Regolith X-ray Imaging Spectrometer (REXIS) – a student experiment provided by Massachusetts Institute of Technology and Harvard University, both in Cambridge, Massachusetts, that observe the x-ray spectrum to determine what elements are present on Bennu’s surface and how abundant they are.



Touch-And-Go Sample Acquisition Mechanism (TAGSAM) – an articulated robotic arm with a sampler head, provided by Lockheed Martin Space Systems Company, to collect a sample of Bennu’s surface.

OSIRIS-REx Sample Return Capsule (SRC) – a capsule with a heat shield and parachutes through which the spacecraft will return the asteroid sample to Earth, provided by Lockheed Martin Space Systems Company.



Lockheed Martin Space Systems Company built the spacecraft at its facility near Denver, CO.

Spacecraft specifications:

Length: 20.25 feet (6.2 meters) with solar arrays deployed

Width: 8 feet (2.43 meters) x 8 feet (2.43 meters)

Height: 10.33 feet (3.15 meters)

TAGSAM Length: 11 feet (3.35 meters)

Dry Mass (unfueled): 1,940 pounds (880 kilograms)

Wet Mass (fueled): 4,650 pounds (2,110 kilograms)

Power: Two solar panels generate between 1,226 watts and 3,000 watts, depending on the spacecraft’s distance from the sun.




Things to Know About Bennu

NASA’s first mission to return a sample from an ancient asteroid arrived at its target, the asteroid Bennu, on Dec. 3, 2018. This OSIRIS-REx mission is a seven-year long voyage set to conclude upon the delivery to Earth of at least 2.1 ounces (60 grams) and possibly up to almost four and a half pounds (two kilograms) of sample.
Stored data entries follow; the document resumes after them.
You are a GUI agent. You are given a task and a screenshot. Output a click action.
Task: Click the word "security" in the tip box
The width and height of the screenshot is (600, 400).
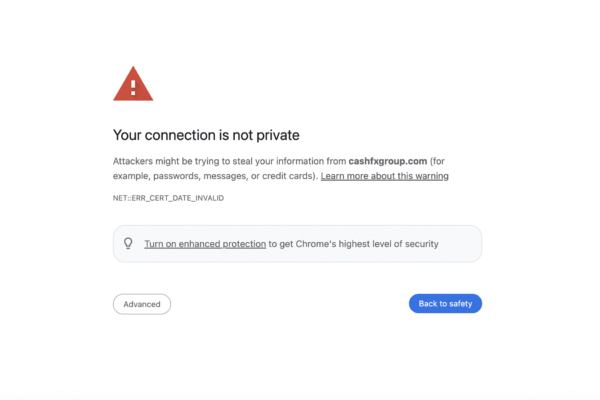pyautogui.click(x=420, y=243)
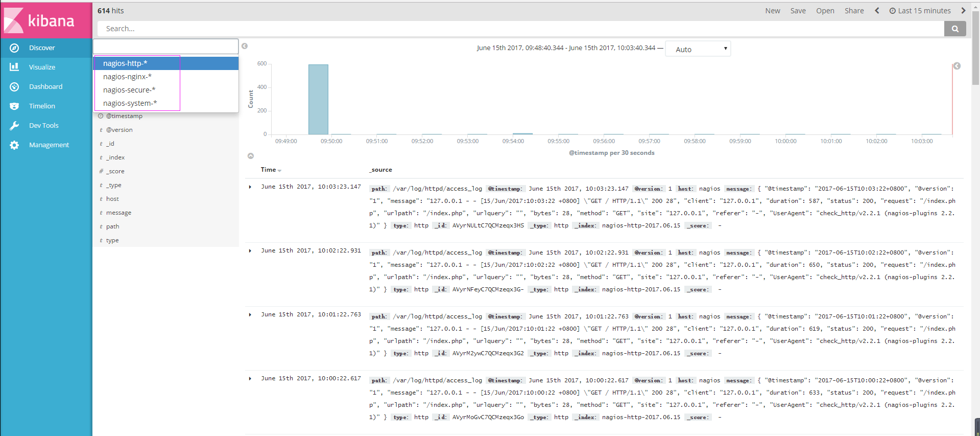
Task: Click the magnifier search button
Action: tap(954, 29)
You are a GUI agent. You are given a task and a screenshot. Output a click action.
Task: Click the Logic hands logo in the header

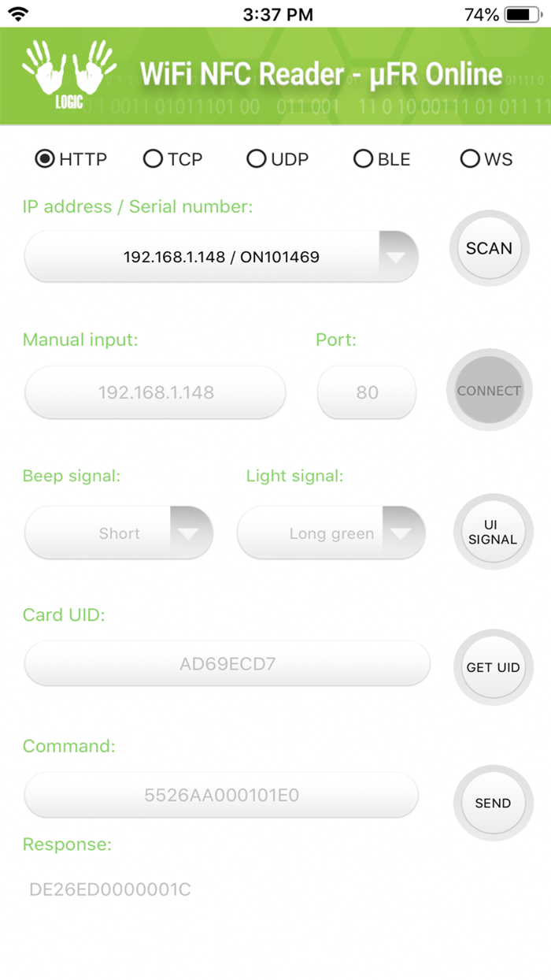71,74
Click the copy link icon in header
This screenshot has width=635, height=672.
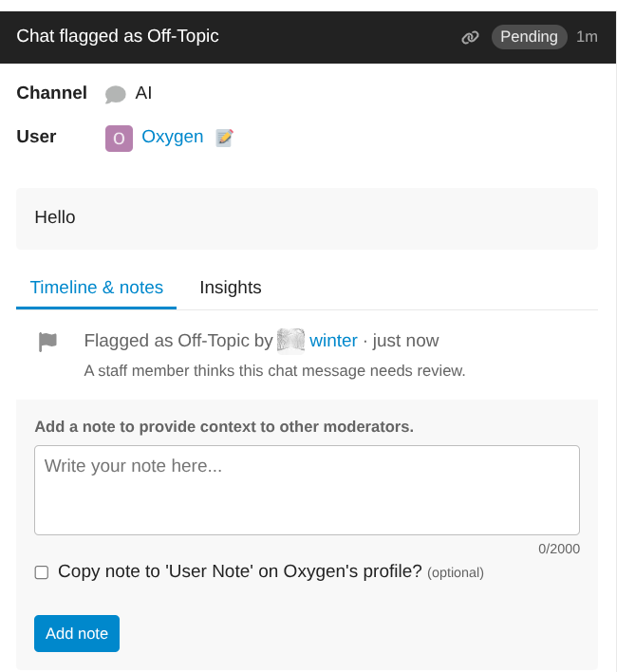click(x=470, y=37)
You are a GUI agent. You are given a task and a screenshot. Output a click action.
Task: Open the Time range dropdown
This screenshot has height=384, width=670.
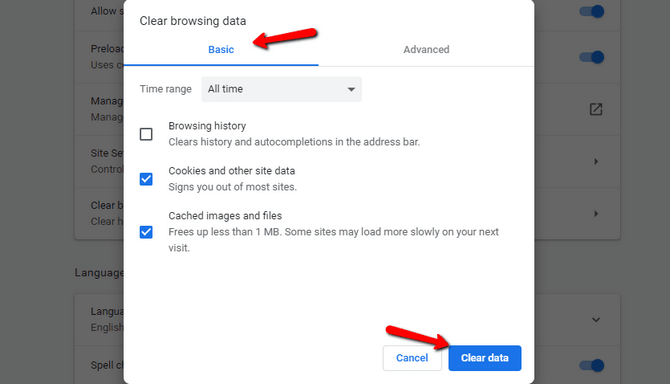[282, 89]
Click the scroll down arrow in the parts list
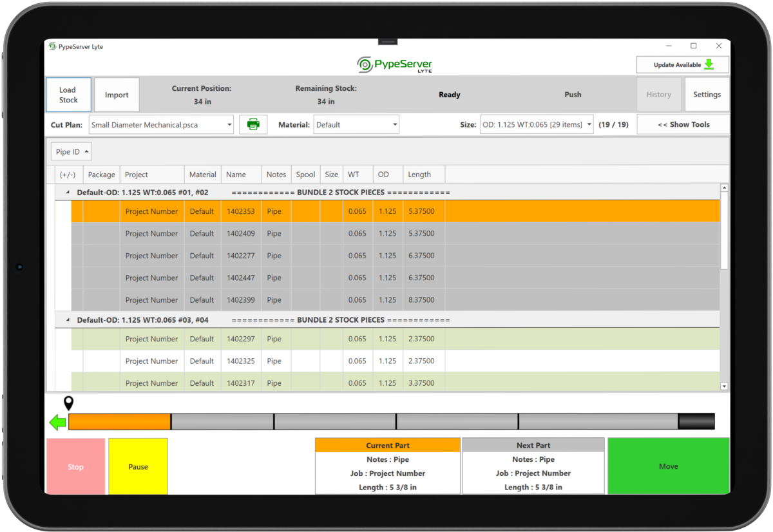773x532 pixels. [x=724, y=386]
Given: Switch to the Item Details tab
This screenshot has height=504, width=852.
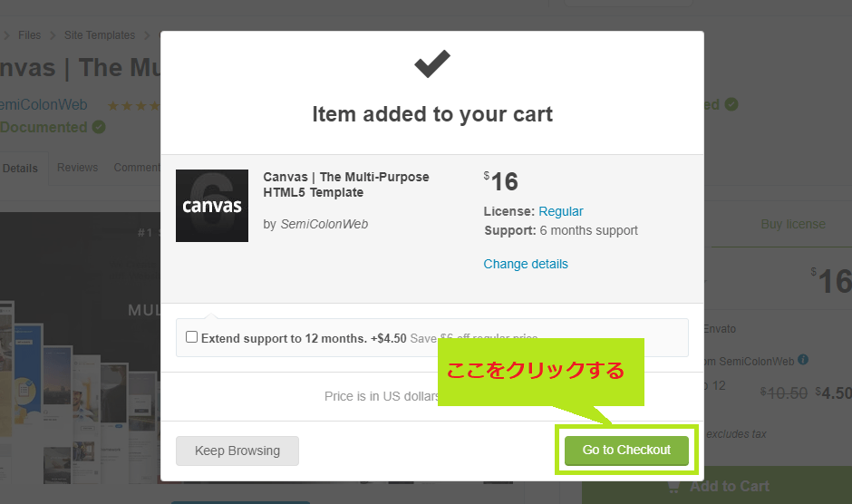Looking at the screenshot, I should coord(20,168).
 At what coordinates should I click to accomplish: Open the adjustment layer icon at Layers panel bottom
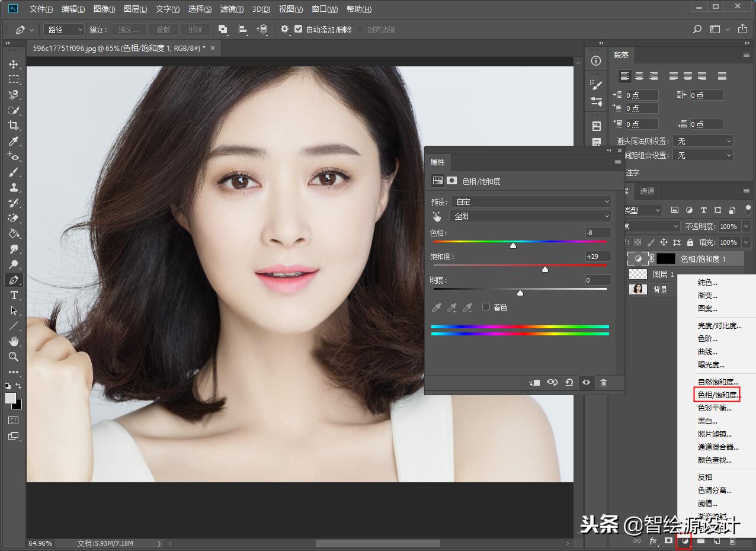(x=684, y=541)
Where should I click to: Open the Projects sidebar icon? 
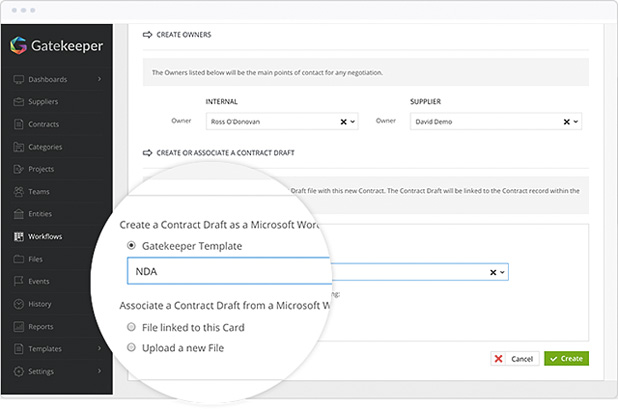(18, 169)
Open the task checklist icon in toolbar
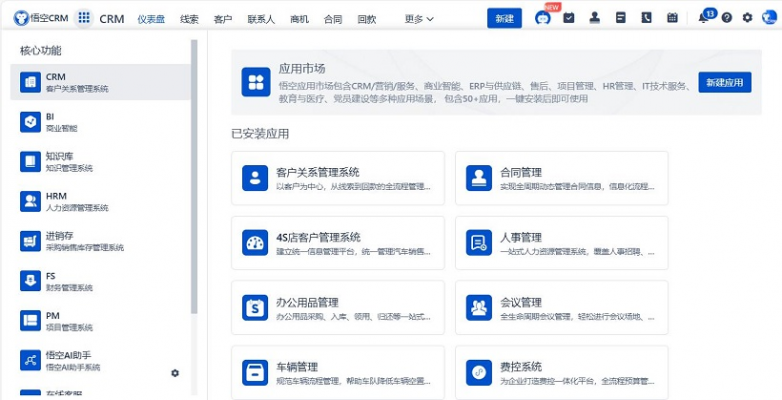This screenshot has width=782, height=400. [x=569, y=18]
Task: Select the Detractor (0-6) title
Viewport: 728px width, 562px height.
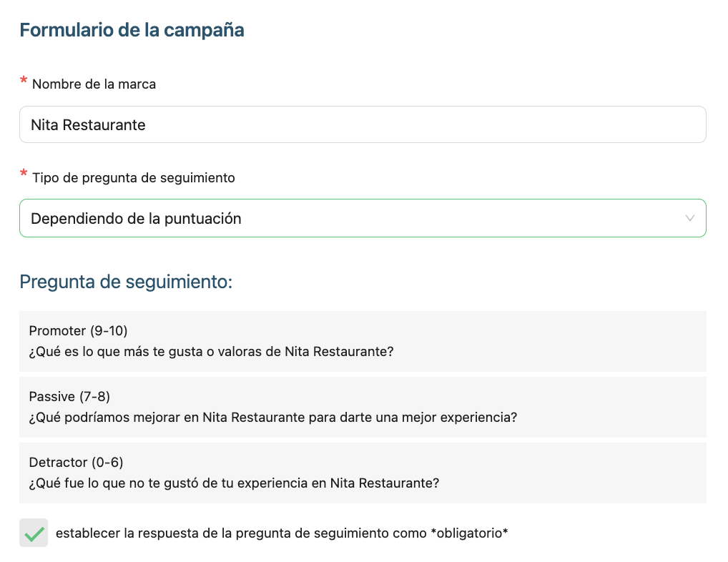Action: point(76,462)
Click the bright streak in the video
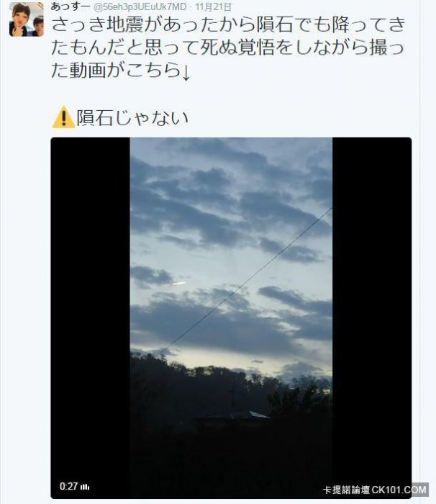 pos(175,284)
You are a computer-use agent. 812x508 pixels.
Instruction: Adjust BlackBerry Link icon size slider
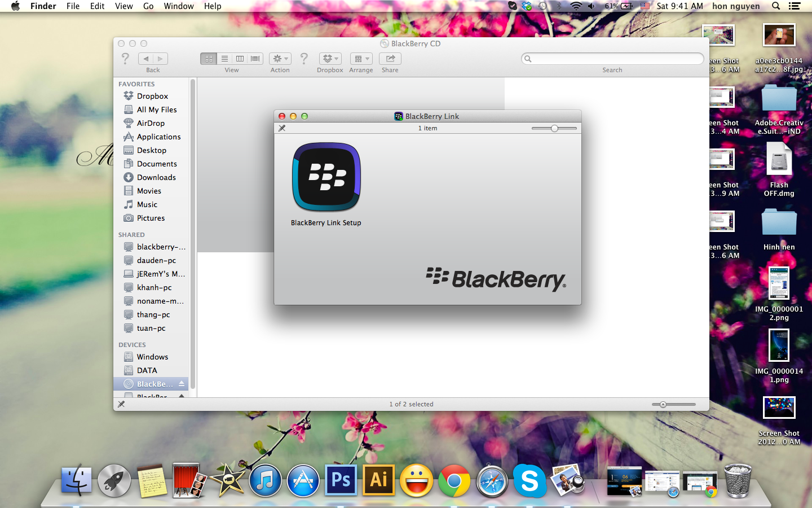[554, 129]
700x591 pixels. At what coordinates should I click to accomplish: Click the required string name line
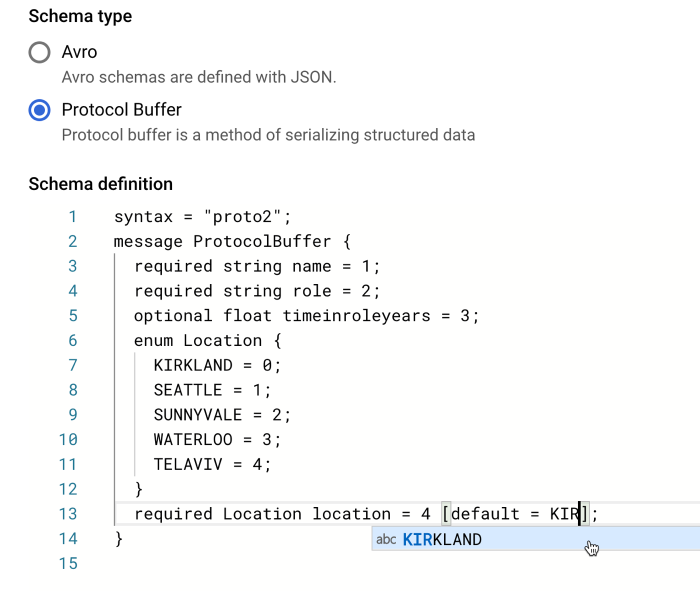pyautogui.click(x=257, y=266)
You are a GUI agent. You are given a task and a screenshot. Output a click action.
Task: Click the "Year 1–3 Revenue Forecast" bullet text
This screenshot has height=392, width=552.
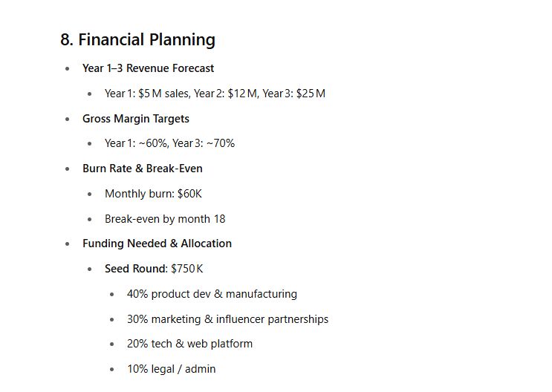[148, 68]
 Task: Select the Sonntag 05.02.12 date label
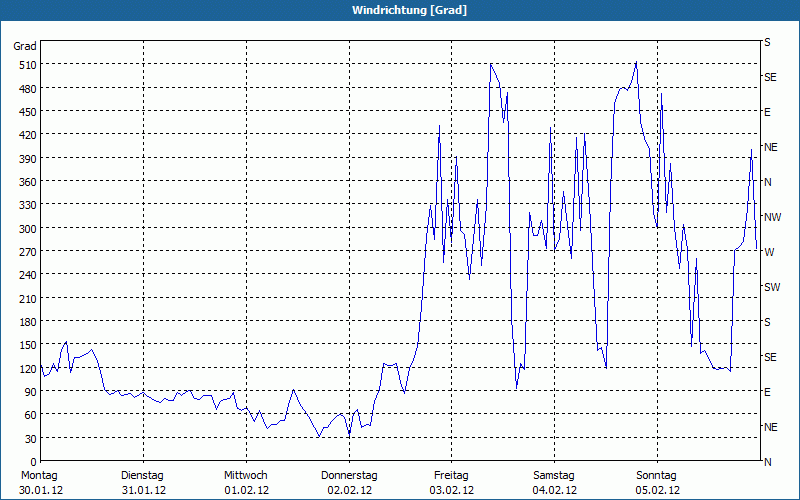click(x=657, y=483)
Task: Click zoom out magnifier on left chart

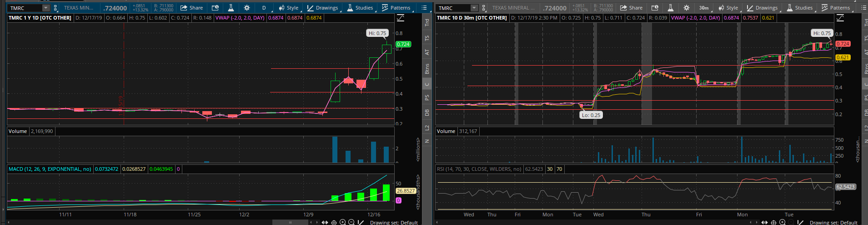Action: click(351, 222)
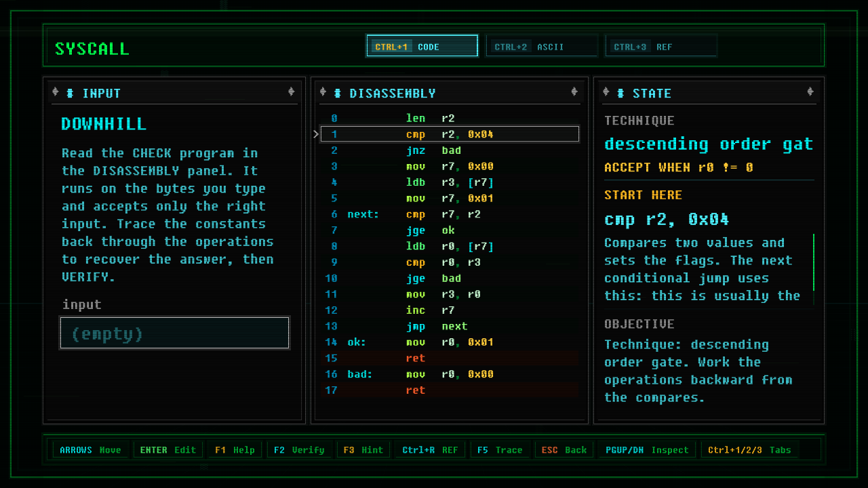The image size is (868, 488).
Task: Click the green scrollbar in STATE description
Action: 814,262
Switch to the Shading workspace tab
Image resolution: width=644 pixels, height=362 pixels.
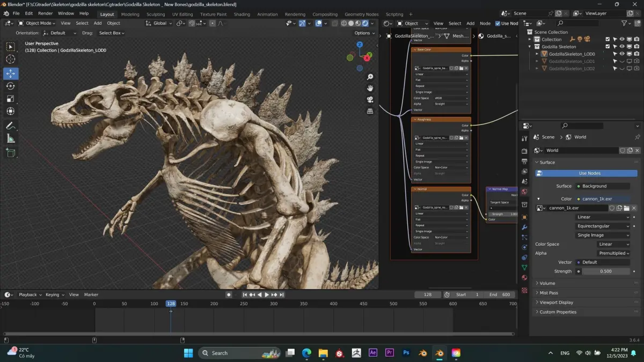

It promises to be the largest amount of extraterrestrial material brought back from space since the Apollo era. The 20-year anniversary of the asteroid’s discovery was in September 2019 — and scientists have been collecting data ever since. Here’s what we already know (and some of what we hope to find out) about this pristine remnant from the early days of our solar system.


Bennu is classified as a B-type asteroid, which means it contains a lot of carbon in and along with its various minerals. Bennu’s carbon content creates a surface on the asteroid that reflects about four percent of the light that hits it — and that’s not a lot. For contrast, the solar system’s brightest planet, Venus, reflects around 65 percent of incoming sunlight, and Earth reflects about 30 percent. Bennu is a carbonaceous asteroid that hasn’t undergone drastic, composition-altering change, meaning that on and below its deeper-than-pitch-black surface are chemicals and rocks from the birth of the solar system.


Bennu has been (mostly) undisturbed for billions of years. Not only is it conveniently close and carbonaceous, it is also so primitive that scientists calculated it formed in the first 10 million years of our solar system’s history — over 4.5 billion years ago. Thanks to the Yarkovsky effect -- the slight push created when the asteroid absorbs sunlight and re-emits that energy as heat -- and gravitational tugs from other celestial bodies, it has drifted closer and closer to Earth from its likely birthplace: the Main Asteroid Belt between Mars and Jupiter.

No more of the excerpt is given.